The Mudcat Café TM
Thread #16979   Message #2448572
Posted By: Malcolm Douglas
23-Sep-08 - 08:00 PM
Thread Name: Origins: The Snows They Melt the Soonest
Subject: RE: Origins: The Snows They Melt the Soonest
I didn't suggest that it was. I merely pointed out that it wasn't 'well off', as the blow-in poster thought (having evidently not read much of the discussion before adding to it), but was an accurate transcription from the original source. You seem to have misunderstood what I wrote, despite quoting it in full (though without a line break to separate your own comment). I have, and expressed, no opinion (subjective or otherwise) as to whether or not the modern adaptation is 'better' -that is the sort of thing you go in for. It does involve, as 'Volgadon' noted, a significant change of mood; so it is useful to note that.

I wonder why the producers of the Hardy adaptation shoe-horned it in, though. There are any number of fine songs that we know were sung in Wessex at the period in which 'Tess' was set, and many of these Hardy himself refers to in his books. Not only is there no evidence that 'The Snows' was ever known there, there's no particular reason to think that it was sung anywhere at all until it began to be reprinted in collections of Northeastern music; all after 'Tess' was written, incidentally.
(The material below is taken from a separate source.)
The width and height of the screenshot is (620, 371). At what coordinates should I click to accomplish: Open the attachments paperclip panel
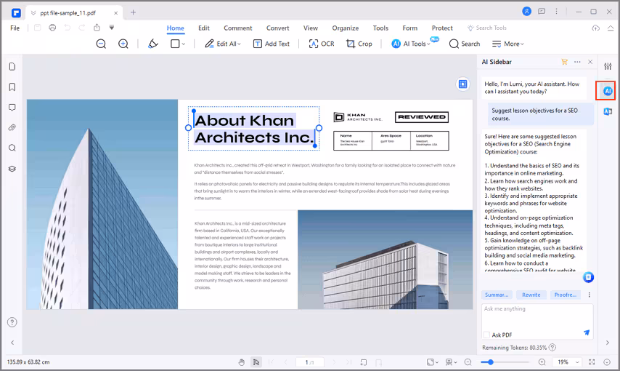coord(12,127)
It's another example, I fear, of the shoddy research that is so often evident when folk song is included in television drama. A great deal of effort and expense is put into ensuring that costume and other detail is accurate, and in this production reasonable care seems to have gone into seeing that the dance music was appropriate. A pity, then, that they have lapsed into crass anachronism in this case. The tune (Briggs' 1960s form of it) made a nice effect at the closing credits, but with a little effort something that Tess (or Hardy) might actually have known could have been used with equal effect.

Further comment on that side of things might usefully be made in the discussion Tess of the D'Urbervilles.